Veritas-bu

Re: [Veritas-bu] Master server can't see media servers

2007-07-06 13:28:29
Subject: Re: [Veritas-bu] Master server can't see media servers
From: "Martin Ruslan" <mit.martin AT gmail DOT com>
To: "Sponsler, Michael" <Michael.Sponsler AT ngc DOT com>, VERITAS-BU AT mailman.eng.auburn DOT edu
Date: Sat, 7 Jul 2007 00:06:47 +0700
Oh my..
my addresses was listed..
Forgot to remove it.
Btw, if you still not sure where's the problem, and you said that the /usr/openv was mounted from another disk via FC connection,
and your OS solaris 10, I did had almost same environment..

could be the solaris 10 tcp fusion issue. you should turn it off.
until SUN release patches for this issue.
my case was the /usr/openv/netbackup mounted on FC to another disk. And everytime we do the catalog backup, it always failed.

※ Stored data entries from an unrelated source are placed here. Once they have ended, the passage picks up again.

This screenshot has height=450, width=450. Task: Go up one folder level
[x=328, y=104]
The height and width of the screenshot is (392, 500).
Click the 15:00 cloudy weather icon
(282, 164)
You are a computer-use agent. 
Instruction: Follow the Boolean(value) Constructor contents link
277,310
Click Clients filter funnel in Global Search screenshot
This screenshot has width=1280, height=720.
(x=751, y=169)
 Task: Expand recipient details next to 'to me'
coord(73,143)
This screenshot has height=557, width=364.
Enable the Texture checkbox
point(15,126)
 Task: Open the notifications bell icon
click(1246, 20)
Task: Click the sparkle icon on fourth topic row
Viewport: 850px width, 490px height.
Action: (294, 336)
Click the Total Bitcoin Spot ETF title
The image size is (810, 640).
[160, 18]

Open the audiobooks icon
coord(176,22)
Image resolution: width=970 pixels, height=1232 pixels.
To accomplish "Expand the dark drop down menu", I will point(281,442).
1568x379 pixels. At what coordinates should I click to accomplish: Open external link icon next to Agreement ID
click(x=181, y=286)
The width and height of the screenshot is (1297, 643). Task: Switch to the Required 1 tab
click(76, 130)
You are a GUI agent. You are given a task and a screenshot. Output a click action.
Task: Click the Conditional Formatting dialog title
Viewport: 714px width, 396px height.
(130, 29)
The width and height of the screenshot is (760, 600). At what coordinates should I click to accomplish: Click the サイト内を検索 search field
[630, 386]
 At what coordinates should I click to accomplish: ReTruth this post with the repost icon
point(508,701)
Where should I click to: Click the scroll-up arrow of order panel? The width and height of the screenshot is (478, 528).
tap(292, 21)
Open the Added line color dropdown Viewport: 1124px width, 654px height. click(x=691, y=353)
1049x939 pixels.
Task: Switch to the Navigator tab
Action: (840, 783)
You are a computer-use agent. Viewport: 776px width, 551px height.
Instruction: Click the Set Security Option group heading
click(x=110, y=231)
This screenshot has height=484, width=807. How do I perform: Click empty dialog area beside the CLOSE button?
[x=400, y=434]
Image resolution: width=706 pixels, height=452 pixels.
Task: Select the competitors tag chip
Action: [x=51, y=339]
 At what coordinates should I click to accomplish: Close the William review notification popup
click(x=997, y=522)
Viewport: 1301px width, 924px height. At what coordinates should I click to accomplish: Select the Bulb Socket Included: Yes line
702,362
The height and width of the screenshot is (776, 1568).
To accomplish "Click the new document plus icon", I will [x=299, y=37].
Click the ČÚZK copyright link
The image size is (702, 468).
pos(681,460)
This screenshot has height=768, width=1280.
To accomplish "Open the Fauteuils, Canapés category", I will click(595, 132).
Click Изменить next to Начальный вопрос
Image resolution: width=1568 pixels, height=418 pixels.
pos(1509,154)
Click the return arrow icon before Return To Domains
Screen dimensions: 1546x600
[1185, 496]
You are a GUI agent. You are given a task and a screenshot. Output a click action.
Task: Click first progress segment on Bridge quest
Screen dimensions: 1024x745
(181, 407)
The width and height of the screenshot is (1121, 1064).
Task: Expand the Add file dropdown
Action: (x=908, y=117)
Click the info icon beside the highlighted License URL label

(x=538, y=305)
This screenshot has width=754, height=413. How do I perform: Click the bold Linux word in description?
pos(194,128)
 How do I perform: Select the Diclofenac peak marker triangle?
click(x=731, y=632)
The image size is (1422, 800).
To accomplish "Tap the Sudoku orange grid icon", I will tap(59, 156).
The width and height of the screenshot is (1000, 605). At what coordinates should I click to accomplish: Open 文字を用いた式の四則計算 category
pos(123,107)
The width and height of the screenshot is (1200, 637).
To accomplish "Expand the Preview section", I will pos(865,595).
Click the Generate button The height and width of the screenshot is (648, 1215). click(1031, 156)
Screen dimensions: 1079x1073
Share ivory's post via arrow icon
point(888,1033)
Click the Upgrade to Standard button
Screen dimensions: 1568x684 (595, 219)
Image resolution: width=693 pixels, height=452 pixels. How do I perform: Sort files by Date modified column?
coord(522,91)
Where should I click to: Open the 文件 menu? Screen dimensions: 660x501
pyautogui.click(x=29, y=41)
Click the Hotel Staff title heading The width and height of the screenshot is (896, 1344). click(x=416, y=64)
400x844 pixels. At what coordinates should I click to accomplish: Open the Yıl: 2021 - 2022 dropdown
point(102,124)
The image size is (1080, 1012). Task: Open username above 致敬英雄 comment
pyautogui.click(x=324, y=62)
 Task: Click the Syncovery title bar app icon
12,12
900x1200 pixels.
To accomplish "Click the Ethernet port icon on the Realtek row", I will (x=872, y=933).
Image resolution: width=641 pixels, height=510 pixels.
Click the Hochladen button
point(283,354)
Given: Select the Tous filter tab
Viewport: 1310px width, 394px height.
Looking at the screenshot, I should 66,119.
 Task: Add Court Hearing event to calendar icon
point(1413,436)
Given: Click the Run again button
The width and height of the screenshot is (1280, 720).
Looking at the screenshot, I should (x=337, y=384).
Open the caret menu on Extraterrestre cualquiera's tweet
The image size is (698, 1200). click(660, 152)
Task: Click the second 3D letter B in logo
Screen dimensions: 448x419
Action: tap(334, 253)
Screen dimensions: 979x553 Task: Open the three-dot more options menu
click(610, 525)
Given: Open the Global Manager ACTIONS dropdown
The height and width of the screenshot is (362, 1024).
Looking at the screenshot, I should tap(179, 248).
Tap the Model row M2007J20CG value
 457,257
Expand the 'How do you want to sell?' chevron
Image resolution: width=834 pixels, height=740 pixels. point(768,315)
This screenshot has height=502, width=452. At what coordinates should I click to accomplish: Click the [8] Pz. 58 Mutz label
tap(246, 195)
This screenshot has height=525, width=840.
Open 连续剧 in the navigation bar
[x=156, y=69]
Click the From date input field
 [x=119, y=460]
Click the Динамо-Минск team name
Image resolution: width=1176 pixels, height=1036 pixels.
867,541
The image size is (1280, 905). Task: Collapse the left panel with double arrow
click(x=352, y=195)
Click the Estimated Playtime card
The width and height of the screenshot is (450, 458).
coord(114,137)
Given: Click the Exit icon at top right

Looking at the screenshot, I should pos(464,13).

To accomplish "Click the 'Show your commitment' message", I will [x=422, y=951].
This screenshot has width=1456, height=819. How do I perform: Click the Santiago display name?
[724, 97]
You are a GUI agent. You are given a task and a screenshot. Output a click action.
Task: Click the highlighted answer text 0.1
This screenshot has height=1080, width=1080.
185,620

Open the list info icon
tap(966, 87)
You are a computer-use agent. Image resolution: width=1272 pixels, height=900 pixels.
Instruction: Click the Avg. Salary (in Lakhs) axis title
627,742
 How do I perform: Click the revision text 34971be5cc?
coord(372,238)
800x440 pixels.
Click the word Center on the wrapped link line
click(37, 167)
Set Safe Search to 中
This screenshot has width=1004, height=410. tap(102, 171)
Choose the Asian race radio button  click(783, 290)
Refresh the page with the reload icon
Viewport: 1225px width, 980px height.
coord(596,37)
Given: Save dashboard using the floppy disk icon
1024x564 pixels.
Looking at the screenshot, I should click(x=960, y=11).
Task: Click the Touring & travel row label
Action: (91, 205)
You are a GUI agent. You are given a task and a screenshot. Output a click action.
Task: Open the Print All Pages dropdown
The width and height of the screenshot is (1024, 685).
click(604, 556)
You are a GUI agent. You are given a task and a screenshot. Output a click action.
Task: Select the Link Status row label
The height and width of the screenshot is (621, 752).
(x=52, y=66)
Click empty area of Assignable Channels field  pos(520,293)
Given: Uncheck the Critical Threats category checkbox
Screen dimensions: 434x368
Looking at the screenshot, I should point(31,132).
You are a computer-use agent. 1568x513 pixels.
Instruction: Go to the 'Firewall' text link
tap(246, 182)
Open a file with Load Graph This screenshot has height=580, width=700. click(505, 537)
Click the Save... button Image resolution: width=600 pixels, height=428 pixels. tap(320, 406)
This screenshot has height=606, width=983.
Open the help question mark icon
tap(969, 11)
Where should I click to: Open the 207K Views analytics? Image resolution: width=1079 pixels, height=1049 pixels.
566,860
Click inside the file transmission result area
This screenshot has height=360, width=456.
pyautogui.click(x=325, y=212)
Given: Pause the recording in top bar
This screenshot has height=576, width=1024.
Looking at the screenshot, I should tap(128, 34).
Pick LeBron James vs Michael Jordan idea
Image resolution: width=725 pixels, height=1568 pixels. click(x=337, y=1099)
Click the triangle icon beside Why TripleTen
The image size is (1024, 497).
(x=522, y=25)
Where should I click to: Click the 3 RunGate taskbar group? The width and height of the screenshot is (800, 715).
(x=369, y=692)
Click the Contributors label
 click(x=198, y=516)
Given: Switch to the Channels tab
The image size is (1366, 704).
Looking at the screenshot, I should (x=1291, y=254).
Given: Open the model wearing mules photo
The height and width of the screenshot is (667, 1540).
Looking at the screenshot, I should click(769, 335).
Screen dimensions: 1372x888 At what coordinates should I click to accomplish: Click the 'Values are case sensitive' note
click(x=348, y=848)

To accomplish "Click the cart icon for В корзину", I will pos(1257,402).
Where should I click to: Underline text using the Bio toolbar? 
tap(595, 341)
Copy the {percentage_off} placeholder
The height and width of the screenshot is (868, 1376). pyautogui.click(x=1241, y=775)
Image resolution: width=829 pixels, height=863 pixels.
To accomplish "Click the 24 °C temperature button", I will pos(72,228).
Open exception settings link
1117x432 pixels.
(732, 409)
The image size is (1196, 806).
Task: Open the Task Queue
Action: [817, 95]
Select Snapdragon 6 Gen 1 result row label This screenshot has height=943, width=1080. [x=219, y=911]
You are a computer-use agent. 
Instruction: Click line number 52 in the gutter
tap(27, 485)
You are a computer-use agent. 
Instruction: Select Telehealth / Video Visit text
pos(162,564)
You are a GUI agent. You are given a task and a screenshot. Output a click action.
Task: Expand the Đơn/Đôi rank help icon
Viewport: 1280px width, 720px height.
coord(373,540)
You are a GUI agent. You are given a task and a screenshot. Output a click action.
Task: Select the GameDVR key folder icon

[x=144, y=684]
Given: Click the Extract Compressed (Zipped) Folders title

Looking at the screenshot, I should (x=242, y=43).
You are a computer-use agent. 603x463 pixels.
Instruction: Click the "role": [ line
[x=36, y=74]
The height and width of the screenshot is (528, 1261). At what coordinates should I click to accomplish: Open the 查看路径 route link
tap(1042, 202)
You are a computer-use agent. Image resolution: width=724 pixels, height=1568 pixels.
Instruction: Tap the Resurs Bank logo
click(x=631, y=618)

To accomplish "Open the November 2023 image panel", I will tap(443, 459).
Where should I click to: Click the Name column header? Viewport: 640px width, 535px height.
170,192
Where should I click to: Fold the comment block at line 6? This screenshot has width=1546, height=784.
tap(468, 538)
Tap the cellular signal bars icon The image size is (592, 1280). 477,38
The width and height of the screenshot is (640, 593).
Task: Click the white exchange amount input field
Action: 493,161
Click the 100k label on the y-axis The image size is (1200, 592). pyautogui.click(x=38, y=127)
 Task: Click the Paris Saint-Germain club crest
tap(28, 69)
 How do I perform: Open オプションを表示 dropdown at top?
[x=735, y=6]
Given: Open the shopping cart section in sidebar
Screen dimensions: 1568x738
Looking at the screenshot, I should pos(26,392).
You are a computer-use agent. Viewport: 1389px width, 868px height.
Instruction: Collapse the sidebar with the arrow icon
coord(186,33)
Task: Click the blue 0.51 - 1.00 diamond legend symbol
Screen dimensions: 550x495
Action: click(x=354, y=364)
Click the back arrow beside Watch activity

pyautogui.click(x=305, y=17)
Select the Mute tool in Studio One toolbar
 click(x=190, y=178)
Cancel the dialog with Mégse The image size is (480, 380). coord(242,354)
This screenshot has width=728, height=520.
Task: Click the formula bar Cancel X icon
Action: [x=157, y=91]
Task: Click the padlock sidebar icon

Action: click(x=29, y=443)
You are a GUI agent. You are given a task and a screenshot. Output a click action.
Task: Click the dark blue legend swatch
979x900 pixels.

Try to add this on your /etc/system file : "set ip:do_tcp_fusion = 0" (without quotes)
then do the reboot -- -r
after that, my catalog backup was run properly.. :D
hopefully works on you Michael..

@ Ed:
Gee.. I dont know about that new features on 6.0 :)
Do you know how the maximum media server we can have on NBU 6 Ed?
Thanks for da info.. :D

Regards,
mTz




On 7/6/07, Ed Wilts <ewilts AT ewilts DOT org> wrote:

50+ media servers should not be that risky with 6.0 – one of the driving reasons behind the 6.0 release was for scalability, especially with a large number of media servers.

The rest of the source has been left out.